The inhibition of rabbit lens epithelial cell proliferation induced by insulin, IGF-1, and FGF-2 by PI-3K inhibitors indicates that PI-3K activation could be important during cell proliferation. Therefore, we examined the effects of these growth factors on PI-3K activation. Quiescent rabbit lens epithelial cell cultures were stimulated with insulin, IGF-1, FGF-2, and PDGF for 10 minutes. Because growth factor binding triggers the autophosphorylation of the receptor tyrosine kinase domain and association of activated PI-3K with receptor,
22 26 27 the stimulated lens epithelial cell extracts were immunoprecipitated with anti-PY antibody and the PI-3K activity associated with these immunoprecipitates was determined
(Fig. 2) . Consistent with our previous findings in bovine lens epithelial cells,
22 both insulin and IGF-1 stimulated PI-3K activation. Insulin and IGF-1 activated PI-3K by approximately 200% to 300% when compared with the untreated control. However, treatment of cells with FGF-2 had little or no effect on PI-3K activation. Although PDGF did not promote any significant proliferation, it stimulated PI-3K activity by more than 300%. Next, we examined the activation of Akt, an important downstream kinase of the PI-3K-signaling pathway. This kinase plays a prominent role in cell proliferation and prevention of apoptosis.

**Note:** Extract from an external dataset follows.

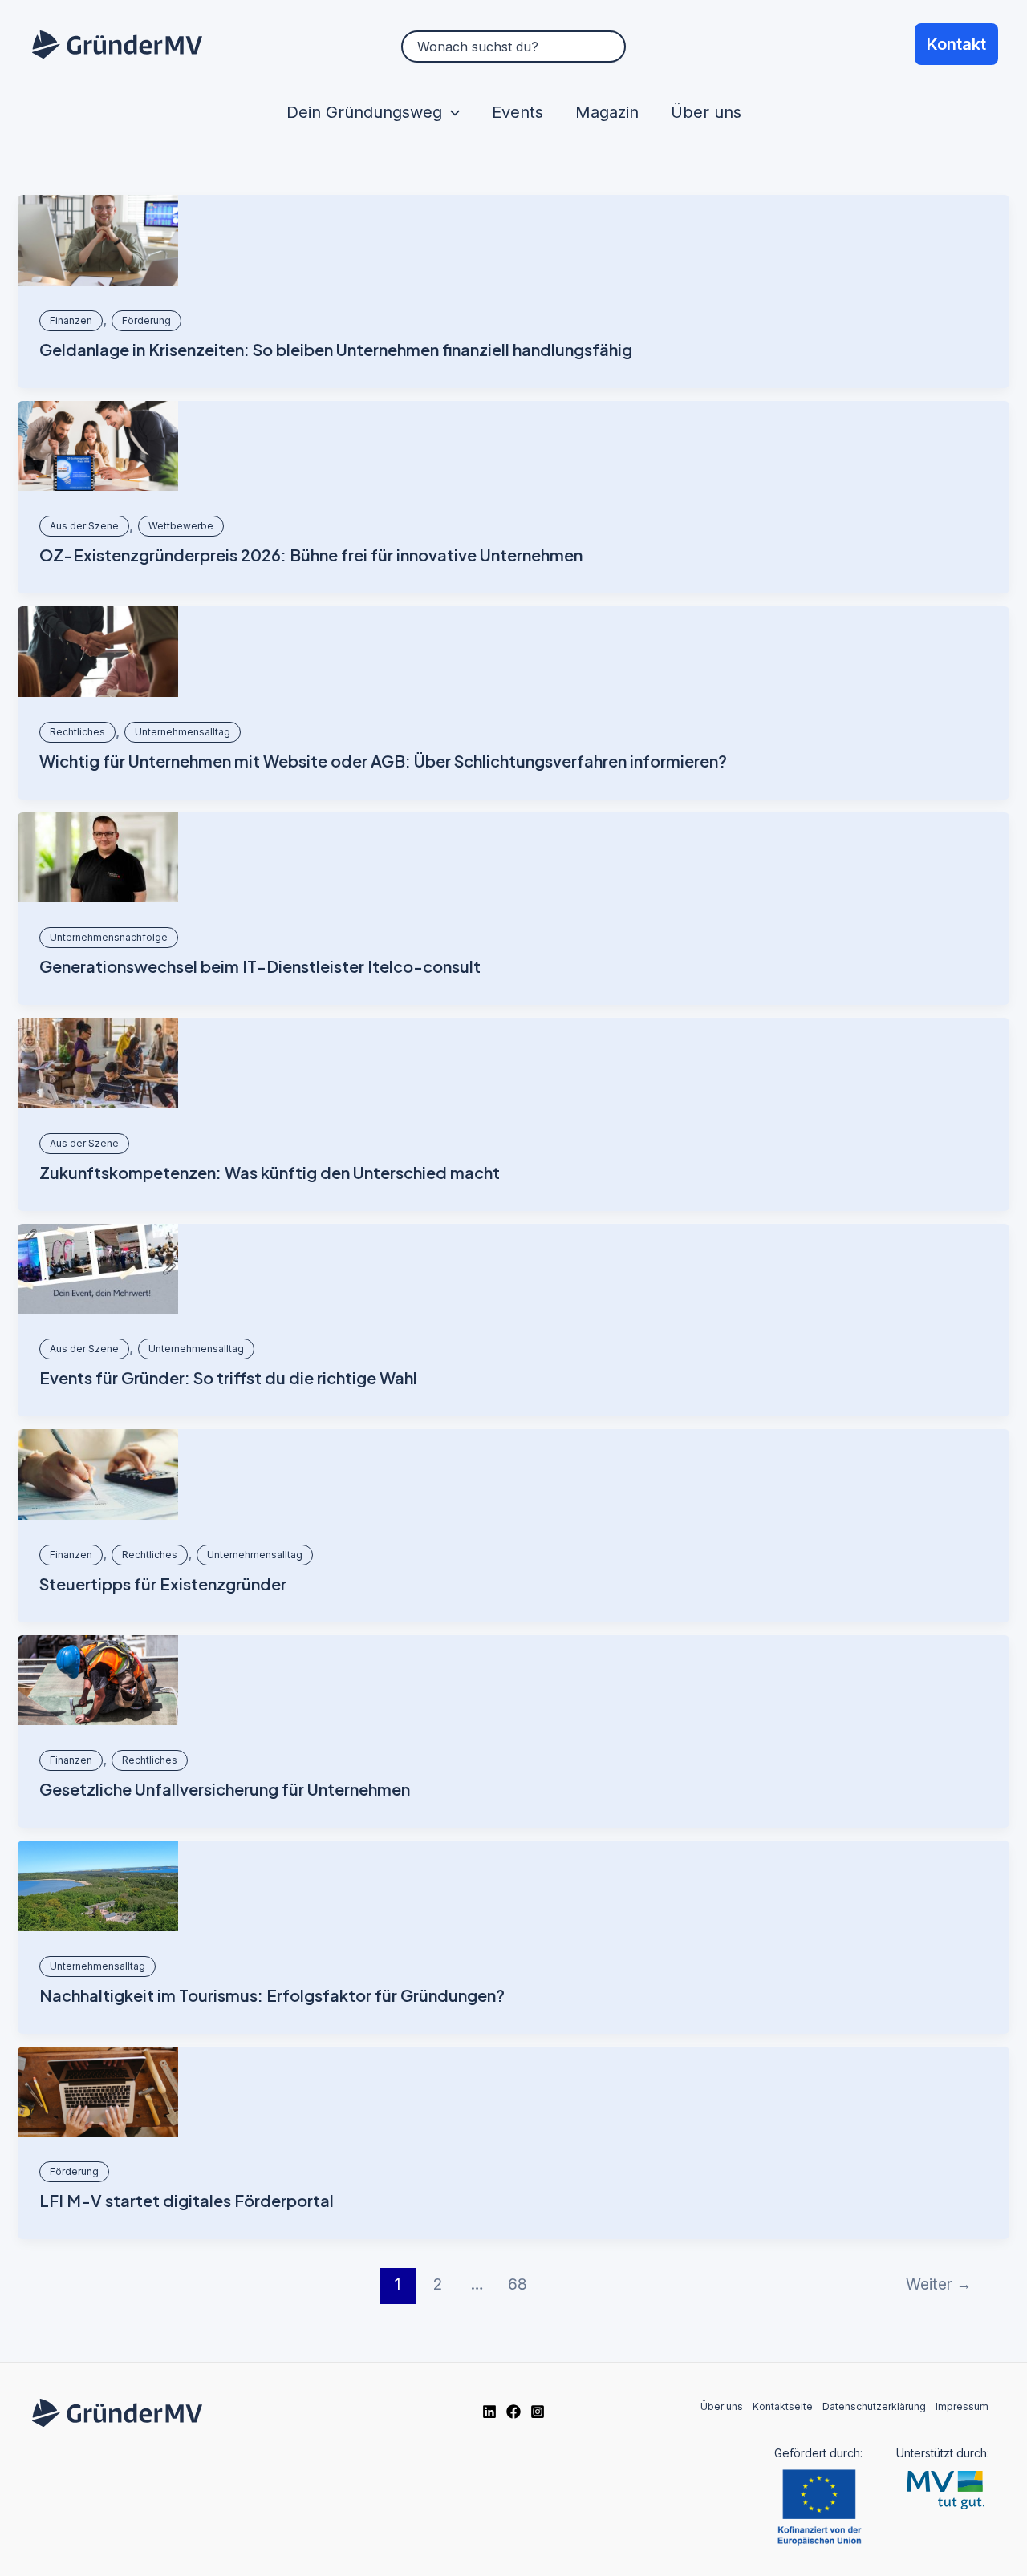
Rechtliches (77, 732)
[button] (451, 112)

21 Activation of Akt is necessary for cell-cycle progression.
28 29 Phosphorylation of certain serine residues of this protein (ser308 and ser473) by upstream PI-3K-dependent kinases (PDKs) stimulate Akt.

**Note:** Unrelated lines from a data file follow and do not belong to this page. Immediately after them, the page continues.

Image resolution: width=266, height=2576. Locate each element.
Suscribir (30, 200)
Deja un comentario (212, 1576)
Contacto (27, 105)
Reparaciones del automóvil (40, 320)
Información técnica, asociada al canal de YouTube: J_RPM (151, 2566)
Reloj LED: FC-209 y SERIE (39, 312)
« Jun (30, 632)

21 We determined Akt activation after stimulating rabbit lens epithelial cells for 10 minutes with growth factors, by Western immunoblot, using a phospho-specific Akt antibody. Insulin and IGF-1 caused an eight- to ninefold increase in the levels of phospho-Akt (pAkt;
Figs. 3A 3B ) compared with untreated control cultures. Consistent with its effect on PI-3K stimulation, FGF-2 induced very little activation of Akt. However, PDGF (50 ng/mL), which stimulated PI-3K significantly, as did insulin (200 nM) and IGF-1 (50 nM), was not as effective as insulin or IGF-1 in activating Akt. A twofold increase in Akt phosphorylation was observed in the presence of PDGF. Increased pAkt levels were also found in proliferating cells cultured in the presence of IGF-1 for 48 hours
(Fig. 3C) . The presence of wortmannin or LY294002 in proliferating cultures inhibited the IGF-1-induced activation of Akt, indicating that phosphorylation of Akt is dependent on PI-3K activation and that these compounds actually inhibited PI-3K activity throughout the entire assay period (up to 48 hours). It should be noted that in cultures treated with wortmannin, IGF-1-induced Akt activation was not completely blocked, perhaps because of the loss of inhibitory potency of wortmannin, as this compound is unstable in aqueous medium over a prolonged period. The changes in the levels of pAkt observed in the presence of IGF-1 and PI-3K inhibitors over a 48-hour period were not due to changes in the expression of the enzyme, because the amount of total Akt remained unchanged
(Fig. 3D) . These results suggest that activation of PI-3K/Akt could be important for rabbit lens epithelial cell proliferation promoted by insulin and IGF-1.